Somewhere at the edge of her consciousness, she knew everything was different between them now, but with her eyes closed his body felt the same, and Vivienne let herself stay there a moment, clinging to memories, as she dragged air into her lungs and settled back into her body.
He lifted his head as her feet touched the floor, and the scrape of his beard against her jaw vanquished the haze of nostalgia and catapulted her back to the present.
Because the Wes in her head didn’t have facial hair.
The Wes in her head didn’t exist anymore.
Viv loosened the arm she’d anchored around his broad shoulders, and his fingers dug into her waist for a moment before his touch disappeared altogether.
He pushed a hand through his disheveled hair and set to work on the buttons of his shirt as Vivienne slipped her arms through the sleeves of her dress and pulled the top into place, readjusted the skirt so it covered her thighs.
Less than an hour alone with him, and this had happened. It was a tale as old as time—an addict and her fix. Six years of personal growth down the tubes, and all she had to show for it was an orgasm.
The soul-melting kind that erased time and space, leaving her wobbly kneed and desperate for more.
God. She needed to get her clothes back on before she begged him to do it again.
“Could you...?”
She turned her back to him, glancing over her shoulder in question. He finished tucking his shirt in before giving her a brusque nod, stepping forward to tug her zipper back up.
Vivienne made a swipe to move her long hair over her shoulder and out of his way, momentarily forgetting she was currently rocking her sleek, angled bob.
The past version of her, the one with long hair, didn’t exist anymore either, she reminded herself, ignoring the rasp of her zipper and a thousand memories of other times his big, capable hands had skimmed the curve of her spine...before moving on to more interesting places.
Wes stepped away from her, bending to pick his suit jacket up off the floor. She faced him as he pulled it on.
He frowned, reaching out to tip her chin up and to the left.
“I didn’t hurt you, did I?”
Vivienne shook her head, dislodging his finger and tucking her hair behind her left ear. It wasn’t completely a lie. She was fine, except for the lurch of her heart when he touched her, but that was entirely of her own doing. Romantic residue that she should have put out of its misery long ago.
Wes’s eyes shuttered in the space of a blink. “I should have used a condom.”
His words were a jarring crash back to reality.
It was silly to be upset by them, to have wished, for just a brief, foolish second that he’d say something dreamy and quixotic instead.
Vivienne straightened the seams of her dress and notched her chin up, brushing off the bleak reminder that they weren’t lovers anymore. Just people who’d given in to baser passions. Strangers. To counteract that weakness, her tone was brusque and businesslike. “Is there anything I should know?”
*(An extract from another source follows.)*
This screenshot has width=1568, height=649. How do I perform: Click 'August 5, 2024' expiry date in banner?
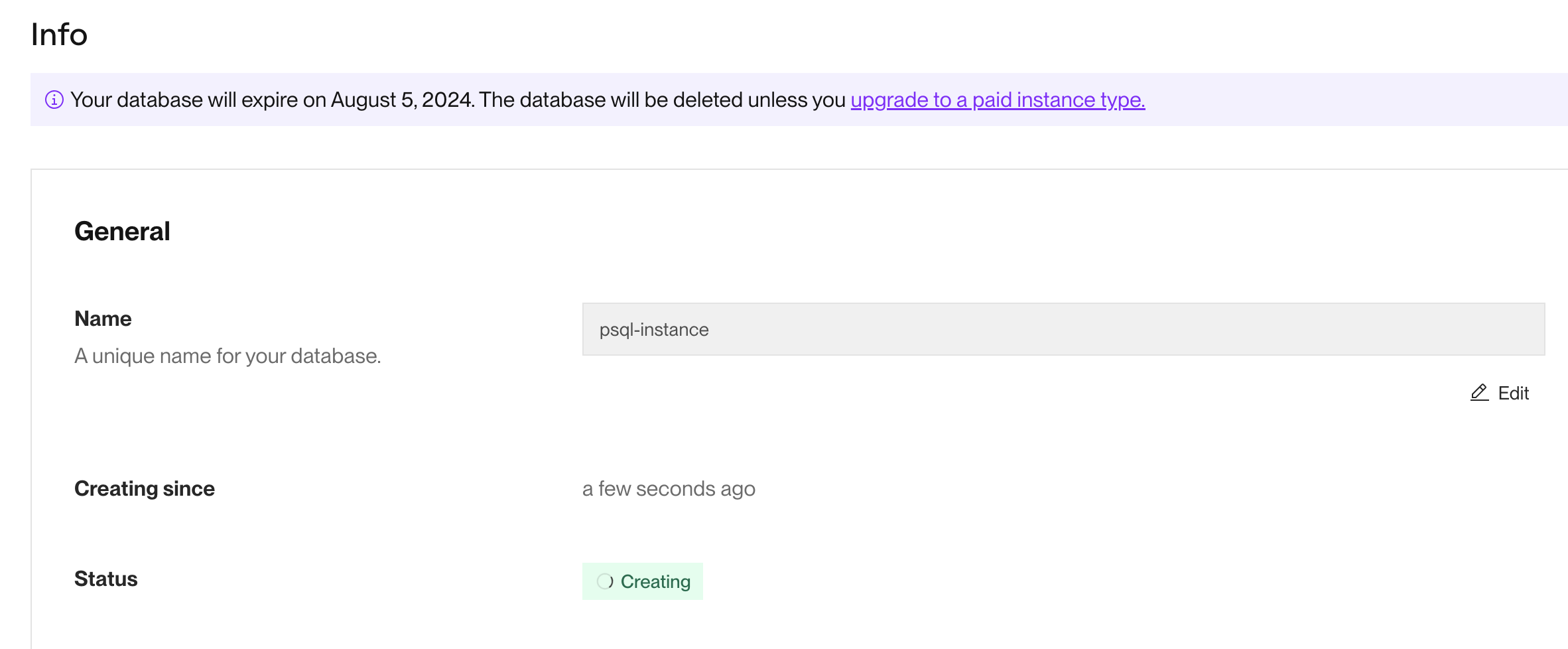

His head snapped up at that, brows drawn together, and his eyes turned to blue flame...not lust anymore. Anger. “You think I would’ve—” He cut himself off, shook his head. “No.” The word reset his expression to neutral, like he’d flipped a switch. “I’m clean.”
“Same. And I’m protected,” she added, hating that she’d lost control. Despite her IUD, it bothered her that she hadn’t learned her lesson all those years ago. Despised that he still held the power to override her better judgment. That she still liked it when he did.
He gave a curt nod.
She ran her hands over her stomach, smoothing imaginary wrinkles from her dress, hating the sympathy clench of her abdominal muscles over the tragic consequences of the last time one of their fights had devolved into a bout of vertical-surface rage sex.
The doomed pregnancy that had heralded the end of them. And Wes didn’t even know.
Guilt gnawed at the lining of her stomach, acidic and vile, as it always did when she remembered her own cowardice.
She should have told him. Should have told him before there’d been nothing to tell.
Wes’s gaze remained steady on hers as he fixed his collar. It felt for a moment like he could see into her soul, read her darkest secrets and most painful memories. She dropped her eyes, in case he could, and busied herself with retrieving her handbag from the floor. But when she stood up, she could still feel the weight of his stare.
“What?” She wished the question had sounded defensive at least. Not so...searching.
Wes dropped his hand to his side, shook his head like he was clearing the lingering cobwebs of a dream. “Nothing. You just...you kiss different now.”
She wanted to ask how. To tell him that he did, too.
To understand exactly why he’d met her mouth with an edge of desperation that she’d been compelled to match and what it meant that kissing him still made her weak in the knees.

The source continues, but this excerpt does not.